Ореховское «надо» было поговоркой Жуковских: благие намерения усовершенствовать хозяйство очень редко приводились в исполнение.

Вечерний чай пили на балконе. На столе зажигали свечи в матовых стеклянных шарах, к которым льнули бабочки, с шуршанием бившиеся о горячее стекло. В цветнике пахло табаком, гелиотропом и «ночной красавицей». Николай Егорович сходил с балкона и подолгу сидел на скамейке среди клумб. А вечером при свете керосиновой лампы до поздней ночи засиживался за столом в кабинете с открытым окном.

Николай Егорович очень любил работать летом в деревне. Большинство его основных трудов написано именно там.
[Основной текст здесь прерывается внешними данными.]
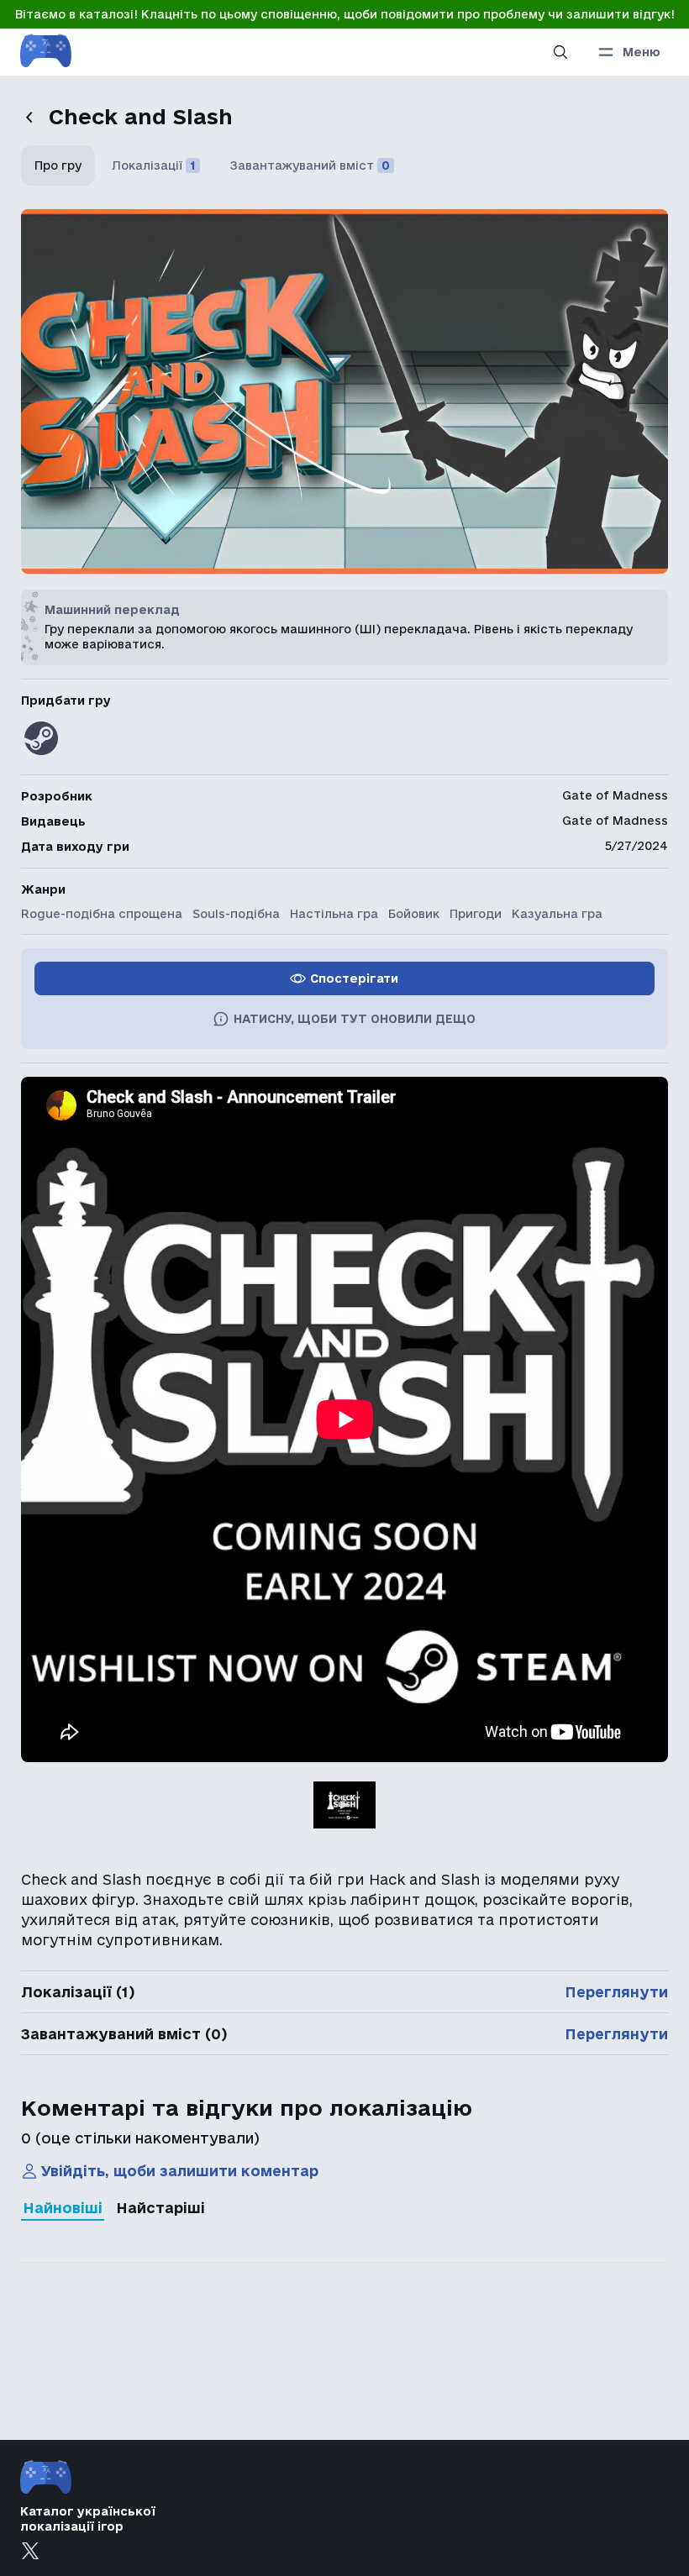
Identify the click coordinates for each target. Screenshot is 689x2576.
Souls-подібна (236, 914)
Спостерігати (354, 978)
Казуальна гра (557, 914)
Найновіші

Так текла обычная жизнь в Орехове.

Но доктор Гетье, к которому всегда обращался Николай Егорович, посоветовал ему хорошенько отдохнуть летом и не заниматься. Леночка все время старалась отвлекать отца от работы и часто уводила его гулять.

В это лето обитатели Орехова затеяли новые развлечения. Александр Александрович Микулин привез цилиндрическую печку и несколько больших бумажных шаров. В печку клали горящие уголья. Над цилиндром прикрепляли шар. Наполнившись нагретым воздухом, он взлетал высоко в небо. Вслед за первым посылали второй, третий — и все разноцветные. Обитатели Орехова чрезвычайно увлекались этим занятием, а в праздник собирались и крестьяне любоваться невиданным зрелищем.

Потом соорудили грандиозный змей: хвост сделали не мочальный, а из веревки, с навязанными на нее жгутами бумаги. Змей летал великолепно. Два человека с трудом удерживали его за бечевку.

Николай Егорович любил, как он выражался, «посылать к змею гонцов». Он делал из бумаги флюгера, как на детских ветряных мельницах, нанизывал их один за другим на веревку, и они взлетали, вертясь, к змею.